• _GIVEN EXERCISE_:
Print the material below exactly as it appears, everything from the line containing "will tap(830, 587)." down to the end of the material, both ends included.

• _DATA SHOWN_:
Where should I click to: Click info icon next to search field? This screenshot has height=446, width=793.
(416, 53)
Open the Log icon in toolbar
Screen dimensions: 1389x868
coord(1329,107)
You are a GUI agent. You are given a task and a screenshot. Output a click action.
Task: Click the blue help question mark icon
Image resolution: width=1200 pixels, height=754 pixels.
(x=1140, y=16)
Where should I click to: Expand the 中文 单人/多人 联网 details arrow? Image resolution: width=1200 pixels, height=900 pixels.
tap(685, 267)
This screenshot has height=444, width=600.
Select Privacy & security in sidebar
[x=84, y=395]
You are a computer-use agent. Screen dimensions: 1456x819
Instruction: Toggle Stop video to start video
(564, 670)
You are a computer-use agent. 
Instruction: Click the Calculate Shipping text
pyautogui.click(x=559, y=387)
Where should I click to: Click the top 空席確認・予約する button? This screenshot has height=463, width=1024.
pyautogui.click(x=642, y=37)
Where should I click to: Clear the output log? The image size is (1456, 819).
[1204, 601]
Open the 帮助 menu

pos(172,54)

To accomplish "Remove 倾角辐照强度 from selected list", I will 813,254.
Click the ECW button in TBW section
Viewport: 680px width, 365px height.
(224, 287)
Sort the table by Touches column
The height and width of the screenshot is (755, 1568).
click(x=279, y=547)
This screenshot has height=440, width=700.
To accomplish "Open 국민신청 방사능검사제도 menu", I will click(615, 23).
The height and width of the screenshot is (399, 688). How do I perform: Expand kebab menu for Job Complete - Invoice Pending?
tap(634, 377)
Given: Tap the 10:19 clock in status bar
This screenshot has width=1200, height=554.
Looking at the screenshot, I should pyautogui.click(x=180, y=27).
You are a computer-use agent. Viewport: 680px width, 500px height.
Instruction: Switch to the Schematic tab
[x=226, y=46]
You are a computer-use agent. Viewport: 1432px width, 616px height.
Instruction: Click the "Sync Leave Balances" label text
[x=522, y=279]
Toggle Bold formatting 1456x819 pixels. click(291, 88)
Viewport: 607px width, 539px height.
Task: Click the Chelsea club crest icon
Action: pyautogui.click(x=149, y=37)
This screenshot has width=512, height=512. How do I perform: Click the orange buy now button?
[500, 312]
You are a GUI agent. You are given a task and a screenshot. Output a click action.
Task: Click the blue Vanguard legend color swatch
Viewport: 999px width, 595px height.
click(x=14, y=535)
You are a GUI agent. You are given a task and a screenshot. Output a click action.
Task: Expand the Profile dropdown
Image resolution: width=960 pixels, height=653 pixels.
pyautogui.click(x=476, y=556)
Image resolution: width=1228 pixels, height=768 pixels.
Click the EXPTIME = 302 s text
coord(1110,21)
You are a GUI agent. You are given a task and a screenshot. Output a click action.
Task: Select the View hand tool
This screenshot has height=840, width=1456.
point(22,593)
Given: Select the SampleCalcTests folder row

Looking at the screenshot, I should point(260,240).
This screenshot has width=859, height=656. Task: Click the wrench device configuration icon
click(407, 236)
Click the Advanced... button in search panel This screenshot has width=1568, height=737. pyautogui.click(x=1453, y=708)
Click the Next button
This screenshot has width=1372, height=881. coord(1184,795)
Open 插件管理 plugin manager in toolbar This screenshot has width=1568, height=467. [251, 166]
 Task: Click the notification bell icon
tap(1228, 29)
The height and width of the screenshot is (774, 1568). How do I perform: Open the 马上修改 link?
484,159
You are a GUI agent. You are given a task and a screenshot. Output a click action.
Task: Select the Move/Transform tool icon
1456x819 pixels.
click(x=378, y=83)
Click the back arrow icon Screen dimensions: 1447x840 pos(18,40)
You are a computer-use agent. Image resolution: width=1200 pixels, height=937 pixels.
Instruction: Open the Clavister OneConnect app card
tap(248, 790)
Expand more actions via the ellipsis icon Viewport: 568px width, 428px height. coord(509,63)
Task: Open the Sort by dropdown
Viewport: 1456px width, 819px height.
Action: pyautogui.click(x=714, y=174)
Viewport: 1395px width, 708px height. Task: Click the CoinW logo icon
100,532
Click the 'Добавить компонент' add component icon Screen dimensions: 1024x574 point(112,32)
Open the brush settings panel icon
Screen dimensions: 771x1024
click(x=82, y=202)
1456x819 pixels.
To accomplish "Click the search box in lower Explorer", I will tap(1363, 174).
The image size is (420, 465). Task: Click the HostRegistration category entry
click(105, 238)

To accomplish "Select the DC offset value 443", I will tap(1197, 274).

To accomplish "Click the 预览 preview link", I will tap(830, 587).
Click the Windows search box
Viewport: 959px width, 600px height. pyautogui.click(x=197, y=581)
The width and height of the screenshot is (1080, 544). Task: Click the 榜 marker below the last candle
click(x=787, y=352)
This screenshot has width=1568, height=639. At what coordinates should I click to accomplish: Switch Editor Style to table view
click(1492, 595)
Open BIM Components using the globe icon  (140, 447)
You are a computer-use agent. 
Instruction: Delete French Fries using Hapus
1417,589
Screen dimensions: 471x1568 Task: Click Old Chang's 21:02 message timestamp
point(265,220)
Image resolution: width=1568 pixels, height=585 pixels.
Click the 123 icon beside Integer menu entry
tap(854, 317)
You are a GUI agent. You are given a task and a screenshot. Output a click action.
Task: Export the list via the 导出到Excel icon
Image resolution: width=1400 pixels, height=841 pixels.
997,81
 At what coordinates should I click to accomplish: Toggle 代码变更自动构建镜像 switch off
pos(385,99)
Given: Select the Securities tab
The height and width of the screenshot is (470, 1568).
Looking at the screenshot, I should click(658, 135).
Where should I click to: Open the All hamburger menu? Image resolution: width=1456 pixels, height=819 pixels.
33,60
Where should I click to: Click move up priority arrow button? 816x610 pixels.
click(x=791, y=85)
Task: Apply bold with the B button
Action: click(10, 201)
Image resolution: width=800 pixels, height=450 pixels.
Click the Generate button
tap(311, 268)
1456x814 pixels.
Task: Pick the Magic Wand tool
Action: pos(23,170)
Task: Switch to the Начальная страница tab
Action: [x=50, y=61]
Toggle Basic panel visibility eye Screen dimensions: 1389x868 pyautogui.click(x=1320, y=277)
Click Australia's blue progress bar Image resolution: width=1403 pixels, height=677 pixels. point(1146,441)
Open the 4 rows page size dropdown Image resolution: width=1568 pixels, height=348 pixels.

• _FINAL ANSWER_:
To accomplish "Click the 预览 preview link", I will tap(830, 587).
Click the Windows search box
Viewport: 959px width, 600px height. pyautogui.click(x=197, y=581)
The width and height of the screenshot is (1080, 544). Task: Click the 榜 marker below the last candle
click(x=787, y=352)
This screenshot has width=1568, height=639. At what coordinates should I click to accomplish: Switch Editor Style to table view
click(1492, 595)
Open BIM Components using the globe icon  (140, 447)
You are a computer-use agent. 
Instruction: Delete French Fries using Hapus
1417,589
Screen dimensions: 471x1568 Task: Click Old Chang's 21:02 message timestamp
point(265,220)
Image resolution: width=1568 pixels, height=585 pixels.
Click the 123 icon beside Integer menu entry
tap(854, 317)
You are a GUI agent. You are given a task and a screenshot. Output a click action.
Task: Export the list via the 导出到Excel icon
Image resolution: width=1400 pixels, height=841 pixels.
997,81
 At what coordinates should I click to accomplish: Toggle 代码变更自动构建镜像 switch off
pos(385,99)
Given: Select the Securities tab
The height and width of the screenshot is (470, 1568).
Looking at the screenshot, I should click(658, 135).
Where should I click to: Open the All hamburger menu? Image resolution: width=1456 pixels, height=819 pixels.
33,60
Where should I click to: Click move up priority arrow button? 816x610 pixels.
click(x=791, y=85)
Task: Apply bold with the B button
Action: click(10, 201)
Image resolution: width=800 pixels, height=450 pixels.
Click the Generate button
tap(311, 268)
1456x814 pixels.
Task: Pick the Magic Wand tool
Action: pos(23,170)
Task: Switch to the Начальная страница tab
Action: [x=50, y=61]
Toggle Basic panel visibility eye Screen dimensions: 1389x868 pyautogui.click(x=1320, y=277)
Click Australia's blue progress bar Image resolution: width=1403 pixels, height=677 pixels. point(1146,441)
Open the 4 rows page size dropdown Image resolution: width=1568 pixels, height=348 pixels.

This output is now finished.